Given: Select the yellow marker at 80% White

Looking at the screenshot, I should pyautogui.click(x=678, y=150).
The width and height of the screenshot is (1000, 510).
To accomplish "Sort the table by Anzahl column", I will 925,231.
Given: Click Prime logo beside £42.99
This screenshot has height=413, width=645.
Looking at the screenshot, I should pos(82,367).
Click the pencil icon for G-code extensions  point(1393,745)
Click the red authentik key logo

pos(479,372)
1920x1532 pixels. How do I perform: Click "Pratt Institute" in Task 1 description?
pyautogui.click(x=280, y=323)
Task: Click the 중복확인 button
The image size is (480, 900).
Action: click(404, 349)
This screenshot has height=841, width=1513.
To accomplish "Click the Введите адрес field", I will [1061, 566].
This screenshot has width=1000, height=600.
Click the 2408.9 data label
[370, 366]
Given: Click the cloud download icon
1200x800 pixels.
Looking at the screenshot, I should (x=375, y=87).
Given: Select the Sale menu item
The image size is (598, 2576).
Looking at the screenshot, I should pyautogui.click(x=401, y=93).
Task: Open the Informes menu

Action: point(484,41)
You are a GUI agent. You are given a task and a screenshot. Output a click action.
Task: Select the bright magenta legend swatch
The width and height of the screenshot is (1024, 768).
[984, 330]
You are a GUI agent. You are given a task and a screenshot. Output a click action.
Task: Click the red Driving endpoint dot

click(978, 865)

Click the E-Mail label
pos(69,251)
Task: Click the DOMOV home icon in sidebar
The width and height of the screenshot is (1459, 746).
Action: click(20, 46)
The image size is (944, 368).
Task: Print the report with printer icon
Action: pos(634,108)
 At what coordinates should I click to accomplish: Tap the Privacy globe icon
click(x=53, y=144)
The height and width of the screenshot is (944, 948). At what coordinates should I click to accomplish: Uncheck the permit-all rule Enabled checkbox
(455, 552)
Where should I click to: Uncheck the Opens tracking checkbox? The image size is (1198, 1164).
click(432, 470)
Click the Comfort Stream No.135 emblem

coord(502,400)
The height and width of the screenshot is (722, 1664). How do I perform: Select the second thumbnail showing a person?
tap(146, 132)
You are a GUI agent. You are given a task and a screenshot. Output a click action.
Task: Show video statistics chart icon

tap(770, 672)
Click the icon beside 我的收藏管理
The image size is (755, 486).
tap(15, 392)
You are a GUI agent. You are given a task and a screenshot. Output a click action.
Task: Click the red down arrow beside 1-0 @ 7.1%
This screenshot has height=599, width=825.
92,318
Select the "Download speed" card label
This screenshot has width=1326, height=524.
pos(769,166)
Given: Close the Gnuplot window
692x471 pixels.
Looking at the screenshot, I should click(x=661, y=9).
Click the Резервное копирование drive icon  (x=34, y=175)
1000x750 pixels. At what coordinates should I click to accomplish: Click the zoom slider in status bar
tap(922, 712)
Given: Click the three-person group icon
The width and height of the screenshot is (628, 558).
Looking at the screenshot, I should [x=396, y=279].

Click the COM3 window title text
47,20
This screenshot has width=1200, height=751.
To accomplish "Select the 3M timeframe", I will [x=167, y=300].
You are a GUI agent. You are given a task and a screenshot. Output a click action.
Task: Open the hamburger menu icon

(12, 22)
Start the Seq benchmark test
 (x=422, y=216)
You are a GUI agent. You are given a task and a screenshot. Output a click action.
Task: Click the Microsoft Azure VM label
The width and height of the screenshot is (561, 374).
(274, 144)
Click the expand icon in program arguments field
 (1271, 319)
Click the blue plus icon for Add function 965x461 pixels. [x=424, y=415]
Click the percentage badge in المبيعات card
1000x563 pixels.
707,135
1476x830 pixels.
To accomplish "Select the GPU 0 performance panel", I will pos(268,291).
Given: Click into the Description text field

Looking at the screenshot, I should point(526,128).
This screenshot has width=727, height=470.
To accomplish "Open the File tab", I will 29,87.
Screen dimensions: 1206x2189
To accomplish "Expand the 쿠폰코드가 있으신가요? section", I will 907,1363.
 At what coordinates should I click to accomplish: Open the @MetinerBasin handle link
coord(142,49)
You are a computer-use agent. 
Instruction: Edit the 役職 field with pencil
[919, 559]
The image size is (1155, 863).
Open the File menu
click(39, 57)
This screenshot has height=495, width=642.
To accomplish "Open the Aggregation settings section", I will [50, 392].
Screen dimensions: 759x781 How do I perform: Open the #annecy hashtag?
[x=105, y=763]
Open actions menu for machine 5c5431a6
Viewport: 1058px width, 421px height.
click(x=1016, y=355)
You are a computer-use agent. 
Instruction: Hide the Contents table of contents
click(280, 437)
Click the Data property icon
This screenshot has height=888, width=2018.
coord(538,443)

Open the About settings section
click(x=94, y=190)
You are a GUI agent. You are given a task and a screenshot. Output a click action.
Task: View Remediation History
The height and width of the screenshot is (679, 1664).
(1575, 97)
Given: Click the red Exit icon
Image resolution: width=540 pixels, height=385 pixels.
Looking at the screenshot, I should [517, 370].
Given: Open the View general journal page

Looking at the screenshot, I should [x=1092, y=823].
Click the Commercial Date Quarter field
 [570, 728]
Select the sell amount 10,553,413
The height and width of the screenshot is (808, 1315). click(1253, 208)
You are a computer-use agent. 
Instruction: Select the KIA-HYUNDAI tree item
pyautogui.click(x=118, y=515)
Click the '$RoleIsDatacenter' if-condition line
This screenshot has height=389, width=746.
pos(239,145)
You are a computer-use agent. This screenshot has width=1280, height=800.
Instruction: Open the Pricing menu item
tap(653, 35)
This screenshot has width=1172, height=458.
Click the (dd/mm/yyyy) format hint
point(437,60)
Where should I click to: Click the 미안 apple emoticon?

__________________________________________________

**Exercise requirements**
Go over the listing above and return each line with "beside".

**Result of the exercise**
Given: Click Prime logo beside £42.99
Click the icon beside 我的收藏管理
Task: Click the red down arrow beside 1-0 @ 7.1%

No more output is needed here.